Ils entrèrent dans le bois pour examiner les arbres. Faivre tapait avec ses mitaines sur les fûts de mélèzes.

— C’est du tout bon, ça. T’auras du fameux bois de sciage. Certain que Gendreau te le prendra. Seulement, faudra attendre une route pour le sortir.

Après quelques pas en silence, il fit soudain face à Cyrille.

— T’es une sacrée tête de cochon, toi. Mais tu peux dire que t’as de la veine. J’espère seulement que ce curé va pas te faire d’ennuis. Cette affaire de grotte, ça risque d’impressionner bien du monde.

Cyrille ne répondit pas. Ils parlèrent encore des arbres puis l’agent des terres revint au prêtre pour dire :

— C’est peut-être pas un mauvais bougre, t’as dû le prendre trop raide. Ça doit être un gars de la race des patrons, il aime pas qu’on résiste.

— Les patrons, dit Cyrille sèchement, je les endure quand y me paient !

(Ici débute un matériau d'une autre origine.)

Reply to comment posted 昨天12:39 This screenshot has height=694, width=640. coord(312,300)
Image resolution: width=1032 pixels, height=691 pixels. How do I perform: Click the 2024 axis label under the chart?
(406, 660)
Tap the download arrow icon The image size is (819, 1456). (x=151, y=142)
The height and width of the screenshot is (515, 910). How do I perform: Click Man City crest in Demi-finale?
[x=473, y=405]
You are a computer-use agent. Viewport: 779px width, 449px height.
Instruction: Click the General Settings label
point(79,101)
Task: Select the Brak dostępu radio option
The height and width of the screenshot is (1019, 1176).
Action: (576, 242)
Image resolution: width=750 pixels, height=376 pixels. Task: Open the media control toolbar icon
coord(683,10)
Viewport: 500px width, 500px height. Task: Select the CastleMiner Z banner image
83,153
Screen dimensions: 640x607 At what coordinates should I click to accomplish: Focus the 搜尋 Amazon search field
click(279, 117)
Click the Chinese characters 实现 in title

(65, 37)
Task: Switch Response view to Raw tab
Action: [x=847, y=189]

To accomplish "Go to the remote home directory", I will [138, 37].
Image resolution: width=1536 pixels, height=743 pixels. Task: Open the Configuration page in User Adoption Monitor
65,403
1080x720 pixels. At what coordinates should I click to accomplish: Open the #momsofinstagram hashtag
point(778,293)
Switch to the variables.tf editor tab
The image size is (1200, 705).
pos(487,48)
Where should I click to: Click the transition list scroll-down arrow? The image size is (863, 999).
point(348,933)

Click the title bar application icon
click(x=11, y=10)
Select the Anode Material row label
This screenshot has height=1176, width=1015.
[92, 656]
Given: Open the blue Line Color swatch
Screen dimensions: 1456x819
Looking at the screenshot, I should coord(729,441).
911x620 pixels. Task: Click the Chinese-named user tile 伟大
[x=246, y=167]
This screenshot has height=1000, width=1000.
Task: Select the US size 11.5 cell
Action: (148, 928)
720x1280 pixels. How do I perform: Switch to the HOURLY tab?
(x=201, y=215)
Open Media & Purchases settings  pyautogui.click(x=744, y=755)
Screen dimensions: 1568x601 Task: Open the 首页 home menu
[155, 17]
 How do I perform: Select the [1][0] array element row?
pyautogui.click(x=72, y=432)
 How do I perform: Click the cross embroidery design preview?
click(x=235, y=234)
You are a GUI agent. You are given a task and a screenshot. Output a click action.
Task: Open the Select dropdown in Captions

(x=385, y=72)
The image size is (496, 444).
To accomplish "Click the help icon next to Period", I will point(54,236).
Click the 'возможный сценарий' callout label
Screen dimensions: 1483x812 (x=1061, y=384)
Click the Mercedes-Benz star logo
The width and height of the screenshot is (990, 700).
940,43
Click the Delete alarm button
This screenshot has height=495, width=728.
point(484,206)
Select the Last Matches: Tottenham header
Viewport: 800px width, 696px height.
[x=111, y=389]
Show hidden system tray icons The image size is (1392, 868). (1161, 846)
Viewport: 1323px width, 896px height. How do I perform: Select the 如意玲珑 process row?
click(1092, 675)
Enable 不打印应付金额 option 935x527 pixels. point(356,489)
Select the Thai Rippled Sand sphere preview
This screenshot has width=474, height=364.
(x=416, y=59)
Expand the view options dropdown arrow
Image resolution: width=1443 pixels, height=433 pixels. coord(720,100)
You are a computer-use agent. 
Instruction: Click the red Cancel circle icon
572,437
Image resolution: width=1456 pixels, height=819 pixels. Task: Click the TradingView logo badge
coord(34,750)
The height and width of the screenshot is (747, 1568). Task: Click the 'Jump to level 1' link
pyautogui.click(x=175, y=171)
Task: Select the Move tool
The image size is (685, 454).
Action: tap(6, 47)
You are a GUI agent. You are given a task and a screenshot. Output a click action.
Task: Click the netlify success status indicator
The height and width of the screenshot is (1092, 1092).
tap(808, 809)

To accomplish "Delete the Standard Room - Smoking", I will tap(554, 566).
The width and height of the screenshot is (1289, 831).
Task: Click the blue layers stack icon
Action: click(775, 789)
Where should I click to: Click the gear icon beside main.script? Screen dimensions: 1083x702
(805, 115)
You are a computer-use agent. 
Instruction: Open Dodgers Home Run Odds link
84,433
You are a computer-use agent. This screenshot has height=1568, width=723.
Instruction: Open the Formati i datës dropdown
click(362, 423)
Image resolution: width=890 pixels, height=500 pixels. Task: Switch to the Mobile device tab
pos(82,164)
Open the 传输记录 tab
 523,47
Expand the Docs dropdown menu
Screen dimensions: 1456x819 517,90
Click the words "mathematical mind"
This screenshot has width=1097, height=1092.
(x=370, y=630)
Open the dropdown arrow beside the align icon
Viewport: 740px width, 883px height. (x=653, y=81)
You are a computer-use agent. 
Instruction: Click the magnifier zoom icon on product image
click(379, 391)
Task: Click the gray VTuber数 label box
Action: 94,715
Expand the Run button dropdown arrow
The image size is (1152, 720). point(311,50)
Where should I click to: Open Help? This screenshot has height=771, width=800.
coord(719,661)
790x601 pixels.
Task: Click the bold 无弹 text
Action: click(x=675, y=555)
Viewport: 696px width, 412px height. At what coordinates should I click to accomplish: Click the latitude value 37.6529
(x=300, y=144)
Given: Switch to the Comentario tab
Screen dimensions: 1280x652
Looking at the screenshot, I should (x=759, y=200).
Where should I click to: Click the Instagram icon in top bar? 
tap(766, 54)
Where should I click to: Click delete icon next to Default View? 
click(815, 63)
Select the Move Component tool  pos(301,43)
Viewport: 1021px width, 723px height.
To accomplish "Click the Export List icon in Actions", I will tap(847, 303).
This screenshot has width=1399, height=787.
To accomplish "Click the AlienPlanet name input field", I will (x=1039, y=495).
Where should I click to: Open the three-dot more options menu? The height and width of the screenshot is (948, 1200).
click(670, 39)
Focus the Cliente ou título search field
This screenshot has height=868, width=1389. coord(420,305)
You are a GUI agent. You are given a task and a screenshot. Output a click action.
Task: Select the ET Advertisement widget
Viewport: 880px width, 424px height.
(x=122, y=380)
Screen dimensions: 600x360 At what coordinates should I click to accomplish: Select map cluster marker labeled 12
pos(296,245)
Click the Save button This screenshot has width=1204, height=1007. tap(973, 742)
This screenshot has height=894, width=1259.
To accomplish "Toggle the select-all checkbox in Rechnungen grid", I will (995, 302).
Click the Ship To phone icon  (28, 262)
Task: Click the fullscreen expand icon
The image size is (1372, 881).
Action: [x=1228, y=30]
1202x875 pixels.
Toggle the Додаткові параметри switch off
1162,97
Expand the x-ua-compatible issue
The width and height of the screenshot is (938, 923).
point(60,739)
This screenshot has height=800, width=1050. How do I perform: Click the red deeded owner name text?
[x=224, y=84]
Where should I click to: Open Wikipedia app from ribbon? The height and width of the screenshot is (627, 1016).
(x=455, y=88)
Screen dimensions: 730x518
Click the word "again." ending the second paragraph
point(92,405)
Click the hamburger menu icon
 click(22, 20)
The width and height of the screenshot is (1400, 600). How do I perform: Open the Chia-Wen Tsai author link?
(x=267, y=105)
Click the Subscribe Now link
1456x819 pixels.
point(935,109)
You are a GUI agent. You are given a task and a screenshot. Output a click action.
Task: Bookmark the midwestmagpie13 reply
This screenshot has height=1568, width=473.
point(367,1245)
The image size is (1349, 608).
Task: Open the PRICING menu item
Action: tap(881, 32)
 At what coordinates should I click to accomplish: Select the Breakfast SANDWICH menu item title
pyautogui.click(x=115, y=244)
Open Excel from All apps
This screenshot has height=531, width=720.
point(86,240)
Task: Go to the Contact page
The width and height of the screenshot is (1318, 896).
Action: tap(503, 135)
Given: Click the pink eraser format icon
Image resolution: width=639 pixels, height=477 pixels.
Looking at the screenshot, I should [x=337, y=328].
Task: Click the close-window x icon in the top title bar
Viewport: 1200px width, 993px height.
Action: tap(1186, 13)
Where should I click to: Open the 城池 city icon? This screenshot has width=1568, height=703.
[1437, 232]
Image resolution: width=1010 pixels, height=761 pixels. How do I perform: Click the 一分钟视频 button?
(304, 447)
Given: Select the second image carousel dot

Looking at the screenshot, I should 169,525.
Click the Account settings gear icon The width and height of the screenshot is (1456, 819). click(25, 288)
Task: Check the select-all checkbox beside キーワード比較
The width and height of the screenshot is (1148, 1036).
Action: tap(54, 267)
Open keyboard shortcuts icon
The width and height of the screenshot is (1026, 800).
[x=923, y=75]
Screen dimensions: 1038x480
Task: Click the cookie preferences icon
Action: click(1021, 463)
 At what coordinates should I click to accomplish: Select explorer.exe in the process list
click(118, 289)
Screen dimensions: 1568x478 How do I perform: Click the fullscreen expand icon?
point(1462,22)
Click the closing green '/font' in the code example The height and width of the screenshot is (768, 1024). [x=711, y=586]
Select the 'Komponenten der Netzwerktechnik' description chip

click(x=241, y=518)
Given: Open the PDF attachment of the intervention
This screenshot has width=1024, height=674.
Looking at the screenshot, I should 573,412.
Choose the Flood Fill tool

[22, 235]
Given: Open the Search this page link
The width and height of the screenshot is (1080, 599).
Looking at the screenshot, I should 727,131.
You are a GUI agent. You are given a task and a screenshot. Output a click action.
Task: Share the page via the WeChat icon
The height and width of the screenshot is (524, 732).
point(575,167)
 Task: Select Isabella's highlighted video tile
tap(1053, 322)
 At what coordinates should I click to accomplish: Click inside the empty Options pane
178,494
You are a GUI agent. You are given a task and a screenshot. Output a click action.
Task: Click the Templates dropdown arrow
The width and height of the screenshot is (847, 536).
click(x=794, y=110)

Ils revinrent en lisière du bois et Faivre dit d’une voix qui tremblait un peu :

— T’es une tête dure, mais tu me plais. Je te souhaite de t’en tirer. Seulement, tu sais, monter un campe tout seul quand on n’est pas du métier, c’est pas une petite affaire. Fais attention à toi en abattant et en montant ta charpente.

— Robillard m’a prêté une poulie.

— Fais tout de même attention. Tout seul ici, y t’arriverait un accident, mon vieux…

Il enleva sa mitaine pour lui serrer la main.

— Je vais filer. Je serai juste rendu avant la nuit. Fais vite un feu et monte ta tente en tenant compte du vent.

— Je sais.

Cyrille regarda le gros homme disparaître dans le sous-bois où l’ombre progressait déjà. Quand le bruit de son pas se fut éteint, le silence parut énorme. Cyrille portait toujours en lui sa joie d’être seul sur une bonne terre, mais l’approche de la nuit lui serrait un peu la gorge. Tirant sa traîne à l’endroit où il avait décidé de monter la tente, il dit pour rompre le silence :

— Là, personne viendra m’emmerder. Et le jour où j’aurai un bon cheval, j’aurai pas besoin d’aide pour ouvrir une route.